╔══
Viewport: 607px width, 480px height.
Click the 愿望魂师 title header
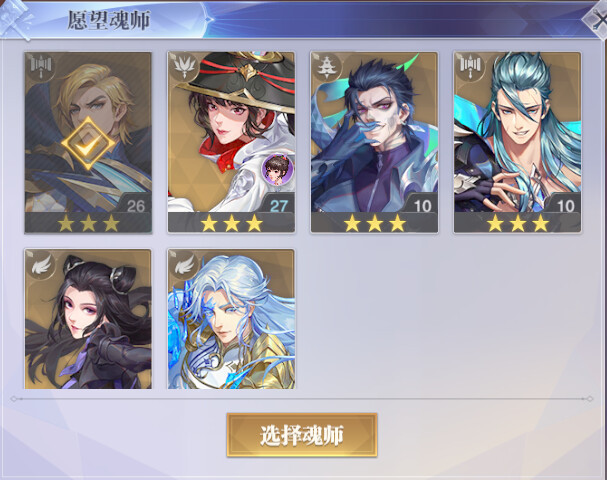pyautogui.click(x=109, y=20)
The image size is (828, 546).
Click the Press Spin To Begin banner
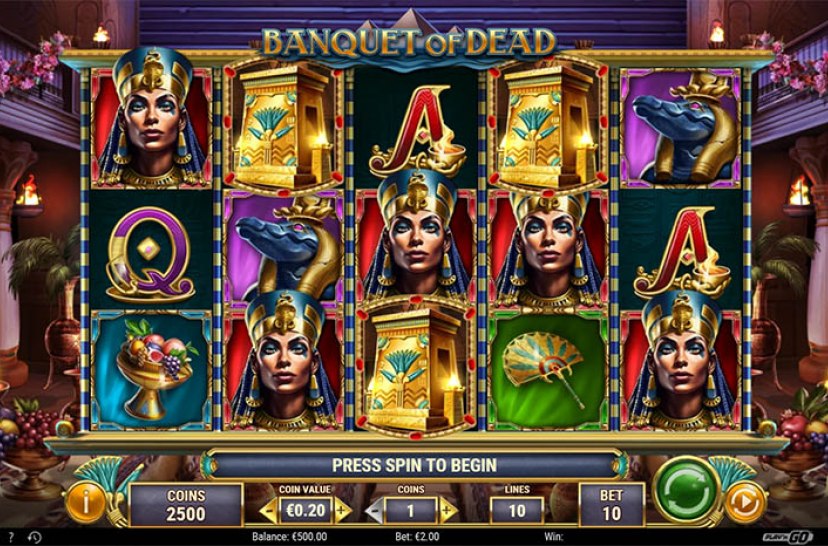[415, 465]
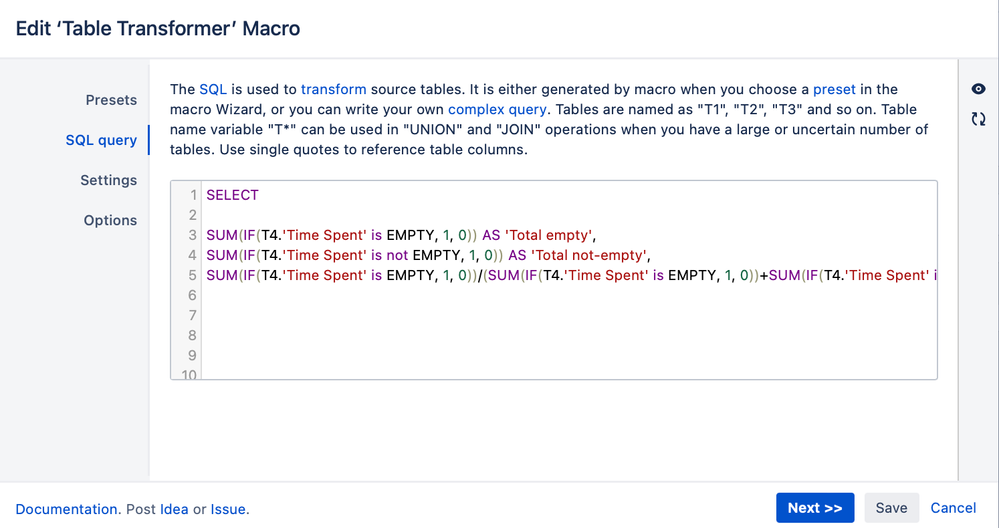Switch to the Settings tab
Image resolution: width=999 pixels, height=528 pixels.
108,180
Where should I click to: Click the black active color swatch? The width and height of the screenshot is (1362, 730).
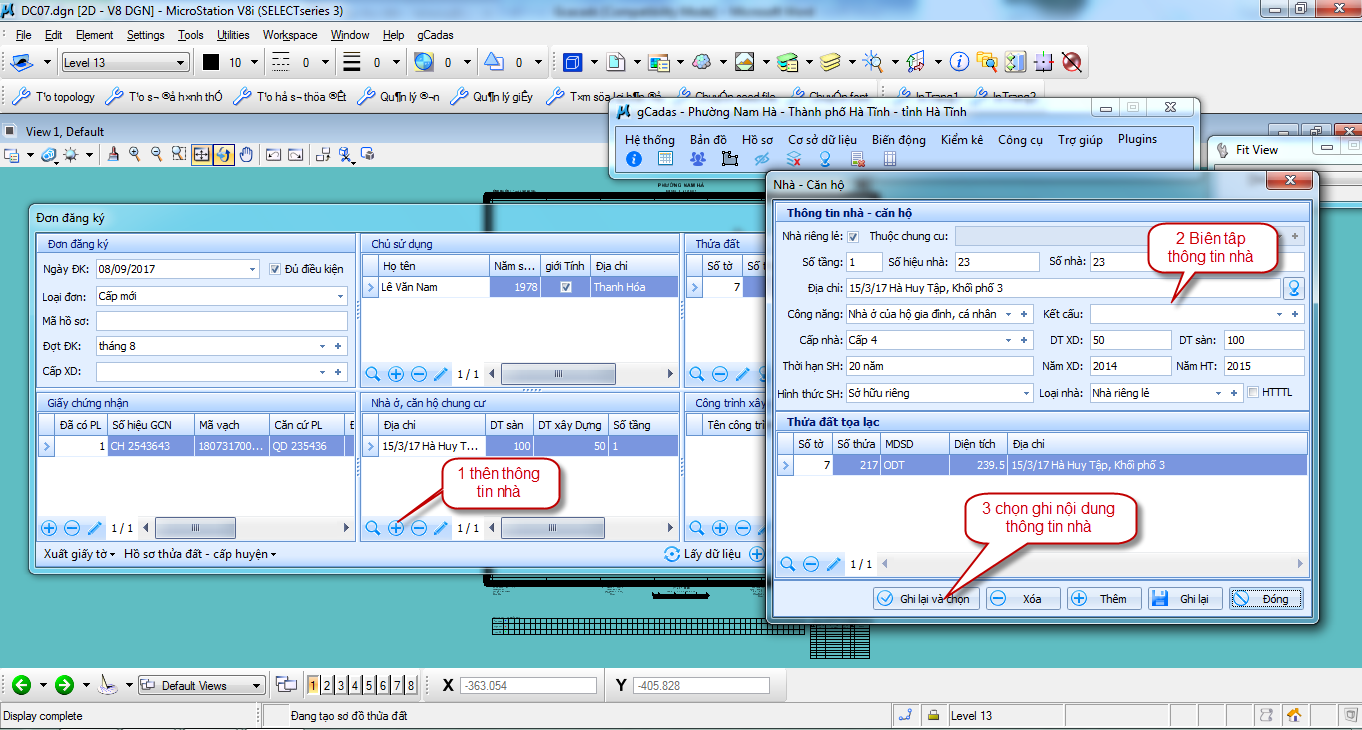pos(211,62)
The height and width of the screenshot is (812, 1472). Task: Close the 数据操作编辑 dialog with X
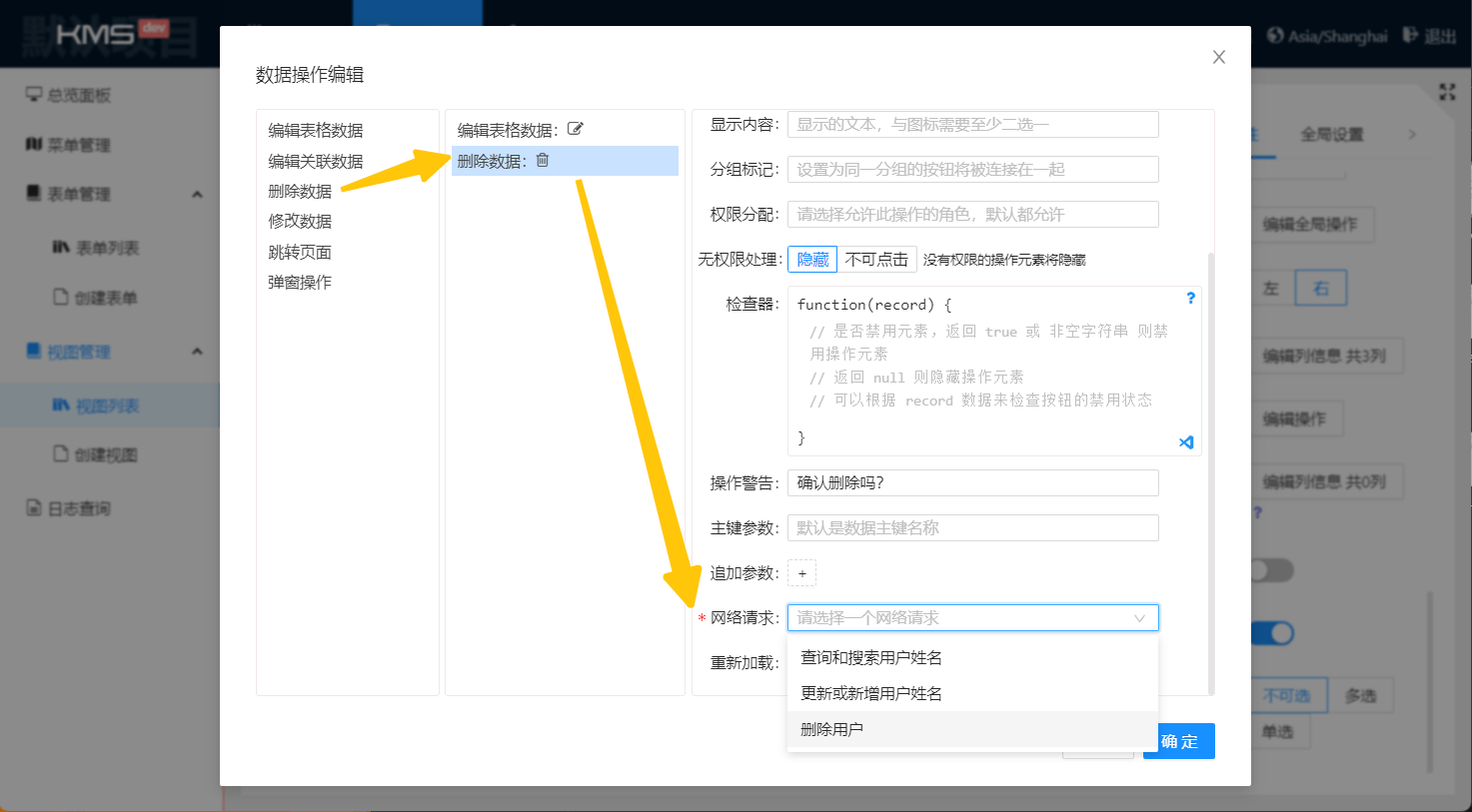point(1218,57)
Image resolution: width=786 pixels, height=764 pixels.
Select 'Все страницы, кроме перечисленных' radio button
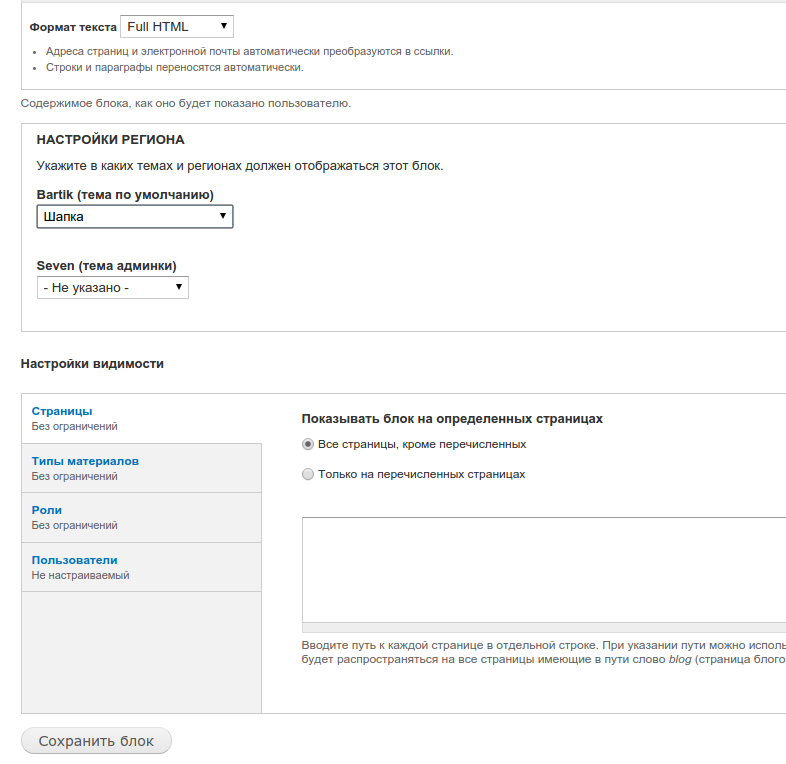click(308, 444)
╚══
╔══
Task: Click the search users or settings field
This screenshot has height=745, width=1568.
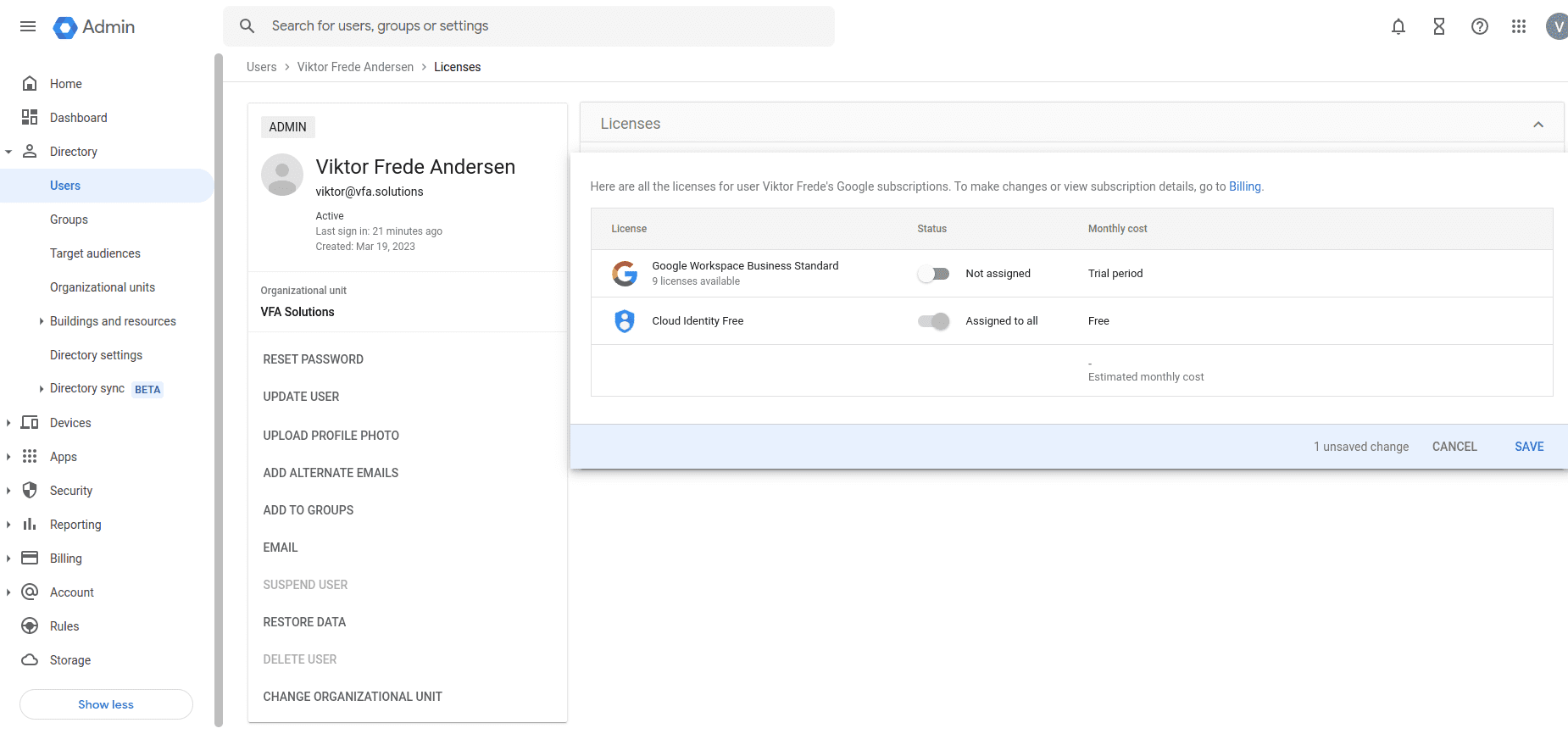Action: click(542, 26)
╚══
# Action item:
Work from the entries above. Set down exactly and only the lines from the line with "Click the 愿望魂师 title header" to the line with "Image resolution: width=786", both included, and leave the pictures out.

# Reply to the task:
Click the 愿望魂师 title header
pyautogui.click(x=109, y=20)
The image size is (828, 546).
Click the Press Spin To Begin banner
[415, 465]
Switch to the Settings tab
Image resolution: width=999 pixels, height=528 pixels.
108,180
Where should I click to: Click the black active color swatch? The width and height of the screenshot is (1362, 730).
pos(211,62)
The height and width of the screenshot is (812, 1472). Task: Close the 数据操作编辑 dialog with X
point(1218,57)
Image resolution: width=786 pixels, height=764 pixels.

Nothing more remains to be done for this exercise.